Reform UK to launch manifesto with large public sector cuts predicted

Reform UK will unveil a tax-cutting manifesto which is likely to pave the way for swingeing public sector cuts in their manifesto document today.

The new document – which leader Nigel Farage is insisting is a “contract” with the British people rather than a traditional election manifesto – will be unveiled in Wales on Monday. He and chair Richard Tice will announce calls to abolish the television licence fee in order to take on what they describe as the “institutionally biased” BBC.
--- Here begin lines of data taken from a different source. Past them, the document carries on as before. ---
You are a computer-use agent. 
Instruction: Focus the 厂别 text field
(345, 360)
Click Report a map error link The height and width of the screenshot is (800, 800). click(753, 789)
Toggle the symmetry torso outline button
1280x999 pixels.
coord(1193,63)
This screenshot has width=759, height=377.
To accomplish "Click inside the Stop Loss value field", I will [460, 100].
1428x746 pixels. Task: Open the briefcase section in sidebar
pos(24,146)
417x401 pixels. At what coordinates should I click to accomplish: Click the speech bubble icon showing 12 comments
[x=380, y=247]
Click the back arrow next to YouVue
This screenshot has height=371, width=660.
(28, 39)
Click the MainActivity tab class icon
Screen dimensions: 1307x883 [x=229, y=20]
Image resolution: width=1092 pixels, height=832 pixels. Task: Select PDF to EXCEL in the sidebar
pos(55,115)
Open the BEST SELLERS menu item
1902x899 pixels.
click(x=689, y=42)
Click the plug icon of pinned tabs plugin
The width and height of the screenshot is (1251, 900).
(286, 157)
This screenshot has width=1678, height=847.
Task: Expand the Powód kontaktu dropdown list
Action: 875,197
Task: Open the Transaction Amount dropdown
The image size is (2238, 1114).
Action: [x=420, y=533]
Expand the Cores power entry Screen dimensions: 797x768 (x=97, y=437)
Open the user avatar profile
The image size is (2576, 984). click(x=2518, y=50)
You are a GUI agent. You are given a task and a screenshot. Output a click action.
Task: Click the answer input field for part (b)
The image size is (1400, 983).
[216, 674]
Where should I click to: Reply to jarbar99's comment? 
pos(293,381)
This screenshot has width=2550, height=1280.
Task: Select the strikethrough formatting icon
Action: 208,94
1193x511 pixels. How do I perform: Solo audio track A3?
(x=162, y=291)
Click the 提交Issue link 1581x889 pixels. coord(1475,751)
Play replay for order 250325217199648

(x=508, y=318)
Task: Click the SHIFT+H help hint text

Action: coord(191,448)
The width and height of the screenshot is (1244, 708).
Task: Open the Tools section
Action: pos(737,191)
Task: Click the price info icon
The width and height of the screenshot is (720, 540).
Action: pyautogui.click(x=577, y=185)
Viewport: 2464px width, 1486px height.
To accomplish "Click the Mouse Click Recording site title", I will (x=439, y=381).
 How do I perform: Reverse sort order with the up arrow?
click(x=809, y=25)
Reform are also proposing a migrant tax, which would slap an increased national insurance rate of 20% on each foreign worker a business hires. Britain would leave the European Convention on Human Rights (ECHR) – having been a founding member after World War II – and send migrants for processing in British overseas territories. But the manifesto launch threatens to be overshadowed by the resignation of a party candidate who was found to have supported the BNP.

Grant StClair-Armstrong is registered as Reform’s candidate for North West Essex, where he is running against Tory business secretary Kemi Badenoch. He has now been forced to quit the party after blog posts from 2010 resurfaced, in which he called for people to vote for the British National Party.

The Times reports he posted: “I could weep now, every time I pick up a British newspaper and read the latest about the state of the UK. No doubt, Enoch Powell would be doing the same if he was alive. My solution … vote BNP!” ” A Reform UK spokesperson told the BBC that the party had “accepted his resignation” over “unacceptable historic social media comments”.







Grant StClair-Armstrong has quit Reform after the North West Essex candidate was found to have previously endorsed the BNP
(
Reform Party)

In Reform’s new manifesto-style party document, they will call for St George’s Day and St David’s Day to made public holidays, and for a Free Speech Bill to stop organisations imposing what they call “left-wing bias and politically correct ideology”. They will also unveil a “Great British Tax Cut”. The income tax personal allowance would increase to £20,000 from £12,570, where it has been frozen since March 2021. Stamp duty would be scrapped on properties worth less than £750,000, and inheritance tax would be axed on estates worth less than £2million.

Reform claims these huge commitments can be funded by “slashing public sector back office bureaucracy” worth £50billion a year. But in reality it is likely to mean swingeing austerity-style cuts to vital services.

Chairman Richard Tice said: “The British taxpayer is being suffocated by record peacetime taxes and a cost of living crisis under this incompetent Tory government and things will get worse with Labour, a party obsessed with taking and wasting your money. Wages have also stagnated due to the establishment’s deadly addiction to mass immigration making a tax cut for British workers more necessary than ever”.

Mr Farage meanwhile told BBC Radio 4’s Today programme this morning this his plan was to get his right-wing outfit into Parliament and to use this as the basis for a “big national campaigning movement around the country over the course of the next five years” to secure “genuine change”. Asked if he would be vying to be PM at the next election, Mr Farage told the BBC Radio 4 Today programme: “Yes, absolutely.”

Farage is currently hoping to be elected MP for Clacton-on-sea in Essex, after failing seven times on previous attempts to be elected to the Commons. Taking aim at the Reform leader, Labour leader Keir Starmer said at his party’s manifesto launch last week: “If you want politics as pantomime, I hear Clacton is nice this time of year.”